Local officials are trying a kinder and gentler approach this time, with support from local business leaders and charities like the United Way. I don’t know if it will work, but I have to applaud them for at least trying.
Homelessness has multiple causes, and the new long-term plan is meant to offer various kinds of support. Brittany Wallman, a reporter for the South Florida Sun Sentinel, spoke to several camp residents. Some said that they were employed, but had not been able to save enough money to handle the fees and deposits necessary to secure an apartment. Others were struggling with the cost of health care.

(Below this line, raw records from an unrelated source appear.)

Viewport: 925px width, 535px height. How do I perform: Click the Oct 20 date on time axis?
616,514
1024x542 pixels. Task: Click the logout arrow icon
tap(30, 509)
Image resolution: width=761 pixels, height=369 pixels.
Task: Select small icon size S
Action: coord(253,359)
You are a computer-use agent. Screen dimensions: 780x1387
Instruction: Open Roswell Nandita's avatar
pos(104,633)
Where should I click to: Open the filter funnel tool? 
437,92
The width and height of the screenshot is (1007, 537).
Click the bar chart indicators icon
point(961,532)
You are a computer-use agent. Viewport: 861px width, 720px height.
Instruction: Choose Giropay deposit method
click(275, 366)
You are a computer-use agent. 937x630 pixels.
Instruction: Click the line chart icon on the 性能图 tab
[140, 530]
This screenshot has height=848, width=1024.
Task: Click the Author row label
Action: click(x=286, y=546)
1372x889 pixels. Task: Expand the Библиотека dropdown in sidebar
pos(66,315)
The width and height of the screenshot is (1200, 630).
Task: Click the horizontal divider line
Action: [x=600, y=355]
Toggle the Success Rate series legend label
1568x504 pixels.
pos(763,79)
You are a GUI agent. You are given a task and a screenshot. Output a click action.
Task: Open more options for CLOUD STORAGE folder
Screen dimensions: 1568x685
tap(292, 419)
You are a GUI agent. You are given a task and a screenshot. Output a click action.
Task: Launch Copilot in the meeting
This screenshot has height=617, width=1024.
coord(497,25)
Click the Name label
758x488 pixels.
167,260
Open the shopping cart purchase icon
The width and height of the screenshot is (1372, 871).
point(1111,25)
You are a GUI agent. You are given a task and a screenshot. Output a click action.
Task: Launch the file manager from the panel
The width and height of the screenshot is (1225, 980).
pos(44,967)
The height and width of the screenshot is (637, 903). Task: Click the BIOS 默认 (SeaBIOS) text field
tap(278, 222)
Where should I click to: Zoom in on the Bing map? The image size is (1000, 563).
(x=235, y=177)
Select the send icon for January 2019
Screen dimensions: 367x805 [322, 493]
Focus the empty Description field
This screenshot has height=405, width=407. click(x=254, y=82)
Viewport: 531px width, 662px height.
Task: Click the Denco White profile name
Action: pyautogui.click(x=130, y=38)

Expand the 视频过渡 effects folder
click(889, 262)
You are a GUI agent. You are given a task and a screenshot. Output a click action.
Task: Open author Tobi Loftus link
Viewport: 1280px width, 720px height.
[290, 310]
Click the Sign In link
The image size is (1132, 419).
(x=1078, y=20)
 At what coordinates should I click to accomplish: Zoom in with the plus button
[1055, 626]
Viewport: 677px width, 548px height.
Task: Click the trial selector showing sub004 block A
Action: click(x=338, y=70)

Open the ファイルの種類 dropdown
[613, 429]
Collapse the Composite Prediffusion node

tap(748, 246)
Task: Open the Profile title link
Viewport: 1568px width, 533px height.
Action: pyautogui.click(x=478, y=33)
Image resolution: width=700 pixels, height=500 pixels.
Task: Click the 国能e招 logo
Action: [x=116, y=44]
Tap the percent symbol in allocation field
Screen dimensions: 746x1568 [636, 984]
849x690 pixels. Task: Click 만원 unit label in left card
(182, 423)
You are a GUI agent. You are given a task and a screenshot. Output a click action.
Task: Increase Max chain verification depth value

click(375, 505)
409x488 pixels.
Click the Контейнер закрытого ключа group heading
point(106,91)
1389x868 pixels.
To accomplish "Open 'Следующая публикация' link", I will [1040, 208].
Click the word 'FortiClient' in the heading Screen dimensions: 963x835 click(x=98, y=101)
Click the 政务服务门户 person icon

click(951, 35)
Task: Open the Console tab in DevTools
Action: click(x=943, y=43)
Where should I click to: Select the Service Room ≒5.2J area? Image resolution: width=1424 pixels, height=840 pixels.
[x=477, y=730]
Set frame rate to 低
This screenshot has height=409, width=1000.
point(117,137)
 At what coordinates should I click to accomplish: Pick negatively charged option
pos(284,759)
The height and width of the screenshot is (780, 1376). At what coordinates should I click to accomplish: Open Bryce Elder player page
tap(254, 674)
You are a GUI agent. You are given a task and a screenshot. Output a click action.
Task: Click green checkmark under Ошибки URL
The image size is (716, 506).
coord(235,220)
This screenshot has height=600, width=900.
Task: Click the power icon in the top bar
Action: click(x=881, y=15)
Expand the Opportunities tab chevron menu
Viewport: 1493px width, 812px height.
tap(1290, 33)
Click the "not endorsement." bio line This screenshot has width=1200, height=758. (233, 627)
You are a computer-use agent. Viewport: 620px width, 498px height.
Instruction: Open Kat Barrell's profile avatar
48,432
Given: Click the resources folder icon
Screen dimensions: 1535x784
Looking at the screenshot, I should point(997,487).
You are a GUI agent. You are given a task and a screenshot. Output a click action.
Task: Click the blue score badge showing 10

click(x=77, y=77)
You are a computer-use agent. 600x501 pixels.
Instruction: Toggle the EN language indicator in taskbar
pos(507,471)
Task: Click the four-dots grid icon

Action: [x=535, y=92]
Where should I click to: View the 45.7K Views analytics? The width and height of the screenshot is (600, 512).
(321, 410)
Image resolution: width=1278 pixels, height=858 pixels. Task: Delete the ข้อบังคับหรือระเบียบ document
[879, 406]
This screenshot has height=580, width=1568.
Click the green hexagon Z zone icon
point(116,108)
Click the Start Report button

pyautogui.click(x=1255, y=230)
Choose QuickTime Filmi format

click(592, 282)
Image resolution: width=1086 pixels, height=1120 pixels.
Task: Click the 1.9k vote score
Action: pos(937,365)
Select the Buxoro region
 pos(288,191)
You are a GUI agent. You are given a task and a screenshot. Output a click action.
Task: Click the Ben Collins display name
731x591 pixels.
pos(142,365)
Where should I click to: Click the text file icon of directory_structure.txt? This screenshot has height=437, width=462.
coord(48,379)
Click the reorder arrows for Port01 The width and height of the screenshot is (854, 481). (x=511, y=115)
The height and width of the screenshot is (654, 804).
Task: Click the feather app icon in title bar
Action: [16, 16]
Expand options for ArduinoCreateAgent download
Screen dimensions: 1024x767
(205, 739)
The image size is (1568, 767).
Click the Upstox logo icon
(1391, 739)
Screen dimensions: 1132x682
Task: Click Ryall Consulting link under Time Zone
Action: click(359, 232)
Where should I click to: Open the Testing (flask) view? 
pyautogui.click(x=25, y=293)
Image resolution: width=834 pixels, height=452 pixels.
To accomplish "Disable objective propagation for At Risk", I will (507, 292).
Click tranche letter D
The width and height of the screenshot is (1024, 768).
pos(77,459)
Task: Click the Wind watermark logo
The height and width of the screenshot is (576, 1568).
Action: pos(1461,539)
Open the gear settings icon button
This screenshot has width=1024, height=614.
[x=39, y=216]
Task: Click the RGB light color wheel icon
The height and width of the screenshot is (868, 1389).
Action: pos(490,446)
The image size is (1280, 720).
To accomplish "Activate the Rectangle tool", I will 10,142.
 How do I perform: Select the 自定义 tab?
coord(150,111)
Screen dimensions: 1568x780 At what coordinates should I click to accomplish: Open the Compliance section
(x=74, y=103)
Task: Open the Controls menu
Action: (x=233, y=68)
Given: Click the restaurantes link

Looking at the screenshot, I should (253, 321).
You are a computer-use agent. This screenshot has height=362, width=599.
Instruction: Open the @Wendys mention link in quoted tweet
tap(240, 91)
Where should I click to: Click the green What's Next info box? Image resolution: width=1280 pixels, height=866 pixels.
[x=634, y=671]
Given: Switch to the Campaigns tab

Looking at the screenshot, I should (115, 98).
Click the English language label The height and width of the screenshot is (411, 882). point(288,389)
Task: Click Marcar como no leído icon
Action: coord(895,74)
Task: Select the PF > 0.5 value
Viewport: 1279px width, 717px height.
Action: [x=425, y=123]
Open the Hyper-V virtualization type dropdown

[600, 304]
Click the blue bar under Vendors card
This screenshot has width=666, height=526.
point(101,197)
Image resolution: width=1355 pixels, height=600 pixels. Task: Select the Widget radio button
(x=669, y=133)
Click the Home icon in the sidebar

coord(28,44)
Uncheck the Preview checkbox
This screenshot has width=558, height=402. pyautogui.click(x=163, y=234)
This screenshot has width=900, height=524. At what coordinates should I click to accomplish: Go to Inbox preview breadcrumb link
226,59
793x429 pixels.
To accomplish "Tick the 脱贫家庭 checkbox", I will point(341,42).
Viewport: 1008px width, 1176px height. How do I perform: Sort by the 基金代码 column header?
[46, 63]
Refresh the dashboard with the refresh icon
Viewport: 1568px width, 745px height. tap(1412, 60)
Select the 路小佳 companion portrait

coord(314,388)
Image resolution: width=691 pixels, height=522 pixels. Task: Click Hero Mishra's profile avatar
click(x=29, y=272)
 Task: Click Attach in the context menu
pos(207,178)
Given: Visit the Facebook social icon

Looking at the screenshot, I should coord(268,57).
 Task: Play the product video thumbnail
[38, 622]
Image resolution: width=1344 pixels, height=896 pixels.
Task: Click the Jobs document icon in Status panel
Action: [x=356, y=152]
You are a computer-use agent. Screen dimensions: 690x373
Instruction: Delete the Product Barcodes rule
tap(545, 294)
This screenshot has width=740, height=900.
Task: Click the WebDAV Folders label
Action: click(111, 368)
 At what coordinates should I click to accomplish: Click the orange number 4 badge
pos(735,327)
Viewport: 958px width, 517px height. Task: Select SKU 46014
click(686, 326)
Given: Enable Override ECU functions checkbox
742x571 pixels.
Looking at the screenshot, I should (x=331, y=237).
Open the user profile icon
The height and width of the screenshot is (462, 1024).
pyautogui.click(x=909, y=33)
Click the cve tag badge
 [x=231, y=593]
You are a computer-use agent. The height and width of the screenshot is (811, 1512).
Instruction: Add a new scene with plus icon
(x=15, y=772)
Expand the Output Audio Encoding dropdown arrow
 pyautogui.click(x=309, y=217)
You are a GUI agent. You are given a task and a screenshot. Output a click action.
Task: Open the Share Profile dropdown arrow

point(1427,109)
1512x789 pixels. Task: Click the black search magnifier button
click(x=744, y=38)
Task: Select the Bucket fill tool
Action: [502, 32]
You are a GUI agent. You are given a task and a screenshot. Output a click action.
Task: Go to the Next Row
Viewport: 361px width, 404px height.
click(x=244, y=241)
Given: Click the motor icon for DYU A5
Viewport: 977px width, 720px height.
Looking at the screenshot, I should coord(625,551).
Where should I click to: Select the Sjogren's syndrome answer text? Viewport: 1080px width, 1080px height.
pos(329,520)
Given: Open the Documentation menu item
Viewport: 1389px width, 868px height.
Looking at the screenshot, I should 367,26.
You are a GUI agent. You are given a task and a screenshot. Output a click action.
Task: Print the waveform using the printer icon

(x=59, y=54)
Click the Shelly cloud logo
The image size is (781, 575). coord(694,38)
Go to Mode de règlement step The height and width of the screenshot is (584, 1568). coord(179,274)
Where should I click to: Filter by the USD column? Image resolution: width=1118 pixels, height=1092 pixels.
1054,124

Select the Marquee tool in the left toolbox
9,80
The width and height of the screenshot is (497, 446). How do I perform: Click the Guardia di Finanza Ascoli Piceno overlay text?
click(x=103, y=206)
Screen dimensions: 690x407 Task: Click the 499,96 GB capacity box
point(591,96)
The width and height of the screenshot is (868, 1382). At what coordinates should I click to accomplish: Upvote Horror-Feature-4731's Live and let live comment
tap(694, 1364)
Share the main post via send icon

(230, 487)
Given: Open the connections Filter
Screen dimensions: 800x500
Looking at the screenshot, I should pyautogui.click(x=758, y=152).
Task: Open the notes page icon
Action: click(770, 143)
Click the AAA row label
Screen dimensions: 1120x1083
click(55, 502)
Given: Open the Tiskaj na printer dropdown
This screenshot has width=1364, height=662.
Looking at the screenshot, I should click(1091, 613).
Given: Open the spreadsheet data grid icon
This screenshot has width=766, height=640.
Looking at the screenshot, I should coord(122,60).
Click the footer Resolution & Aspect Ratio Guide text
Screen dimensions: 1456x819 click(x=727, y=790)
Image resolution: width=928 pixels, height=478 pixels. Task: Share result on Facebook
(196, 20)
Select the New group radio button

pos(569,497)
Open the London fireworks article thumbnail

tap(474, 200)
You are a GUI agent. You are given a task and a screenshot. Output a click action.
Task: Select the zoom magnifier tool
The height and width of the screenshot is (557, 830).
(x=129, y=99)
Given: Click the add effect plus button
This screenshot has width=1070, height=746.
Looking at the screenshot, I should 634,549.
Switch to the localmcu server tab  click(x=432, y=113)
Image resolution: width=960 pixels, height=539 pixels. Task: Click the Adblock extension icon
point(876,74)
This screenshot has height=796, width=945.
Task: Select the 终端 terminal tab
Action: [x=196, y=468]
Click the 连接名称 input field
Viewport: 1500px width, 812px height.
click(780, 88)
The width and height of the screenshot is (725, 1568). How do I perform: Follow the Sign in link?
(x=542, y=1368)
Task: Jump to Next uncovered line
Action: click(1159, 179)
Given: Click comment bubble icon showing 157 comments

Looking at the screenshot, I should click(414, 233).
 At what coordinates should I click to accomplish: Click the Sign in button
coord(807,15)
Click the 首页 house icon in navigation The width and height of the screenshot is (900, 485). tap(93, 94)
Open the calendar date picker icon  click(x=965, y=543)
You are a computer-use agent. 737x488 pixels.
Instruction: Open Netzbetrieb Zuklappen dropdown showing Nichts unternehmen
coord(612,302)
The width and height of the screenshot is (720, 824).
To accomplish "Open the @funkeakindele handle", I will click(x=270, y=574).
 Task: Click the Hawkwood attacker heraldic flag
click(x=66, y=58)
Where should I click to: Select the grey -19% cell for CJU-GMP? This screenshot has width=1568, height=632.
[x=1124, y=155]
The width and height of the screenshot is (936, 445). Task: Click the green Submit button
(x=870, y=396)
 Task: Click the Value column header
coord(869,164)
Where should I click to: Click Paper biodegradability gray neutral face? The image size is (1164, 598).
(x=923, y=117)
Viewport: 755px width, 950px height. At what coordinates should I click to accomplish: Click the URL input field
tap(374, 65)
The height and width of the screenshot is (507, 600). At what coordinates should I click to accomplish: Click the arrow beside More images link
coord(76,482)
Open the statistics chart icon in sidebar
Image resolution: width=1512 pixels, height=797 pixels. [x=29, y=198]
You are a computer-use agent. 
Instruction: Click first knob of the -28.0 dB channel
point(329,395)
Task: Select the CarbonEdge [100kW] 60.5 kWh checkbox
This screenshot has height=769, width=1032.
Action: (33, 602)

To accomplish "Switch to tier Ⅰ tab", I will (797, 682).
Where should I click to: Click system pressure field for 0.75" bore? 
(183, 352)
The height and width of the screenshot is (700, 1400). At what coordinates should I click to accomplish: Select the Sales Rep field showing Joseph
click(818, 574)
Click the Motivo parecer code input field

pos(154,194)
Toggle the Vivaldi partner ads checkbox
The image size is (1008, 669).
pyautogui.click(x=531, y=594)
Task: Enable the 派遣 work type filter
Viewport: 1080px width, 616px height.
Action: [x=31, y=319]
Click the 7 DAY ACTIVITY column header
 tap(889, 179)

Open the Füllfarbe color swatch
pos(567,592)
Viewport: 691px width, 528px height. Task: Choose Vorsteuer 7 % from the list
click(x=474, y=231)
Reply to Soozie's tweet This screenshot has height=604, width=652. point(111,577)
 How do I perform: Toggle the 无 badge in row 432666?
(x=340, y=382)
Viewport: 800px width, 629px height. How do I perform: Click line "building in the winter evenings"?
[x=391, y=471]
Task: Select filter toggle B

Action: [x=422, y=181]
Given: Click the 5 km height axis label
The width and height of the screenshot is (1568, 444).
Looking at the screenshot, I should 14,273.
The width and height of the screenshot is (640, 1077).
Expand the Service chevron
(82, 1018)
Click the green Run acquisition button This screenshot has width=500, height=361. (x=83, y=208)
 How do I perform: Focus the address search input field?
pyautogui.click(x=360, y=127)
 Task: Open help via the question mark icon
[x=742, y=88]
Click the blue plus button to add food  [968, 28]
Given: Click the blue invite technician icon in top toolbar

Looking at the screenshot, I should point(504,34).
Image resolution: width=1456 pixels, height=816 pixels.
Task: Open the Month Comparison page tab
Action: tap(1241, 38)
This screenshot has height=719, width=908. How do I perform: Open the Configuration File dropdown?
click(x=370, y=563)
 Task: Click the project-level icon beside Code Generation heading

The city plans to offer a combination of temporary housing, job assistance and addiction treatment in an effort to find permanent solutions for the people who have camped in front of the Broward County Main Library, sometimes for years. The plan is meant to offer daytime services to other homeless Fort Lauderdale residents as well, not only the encampment’s residents.
It is hard to know how far-reaching or long-lasting the results of this plan will be. A couple of miles west of this encampment, there is an exit ramp off Interstate Highway 95 onto Broward Boulevard that almost always has a panhandler at the top of the ramp, where cars usually have a lengthy wait for a traffic light. The presence is so consistent and so orderly – there is almost never more than one person panhandling, and rarely has there been nobody at all – that I have wondered whether they post a schedule of shifts someplace. Will the downtown effort reach these people too? I hope so.
Mandy Wells, deputy director of Broward County’s human services department, told the Sun Sentinel that the county will not get into the business of providing housing for homeless individuals from other regions or states who try to take advantage of the new services in Fort Lauderdale. But this raises logistical questions. What are they planning to do – ask someone for proof of residence who has no residence? What will stop other communities from addressing their own homelessness issues by providing people living on their streets with a bus ticket to Fort Lauderdale? (The city’s main bus terminal is just across the street and down the block from the encampment.)
“This is a marathon, not a sprint,” Wells said. “This is a process, not an event.”
There are almost certainly pitfalls ahead, and no guarantee of this effort’s long-term success. Even its short-term success is not a sure thing. But naysaying isn’t going to help anyone. Kudos to our local leaders for trying to do better than we have done in the past, and to do some real good in the process.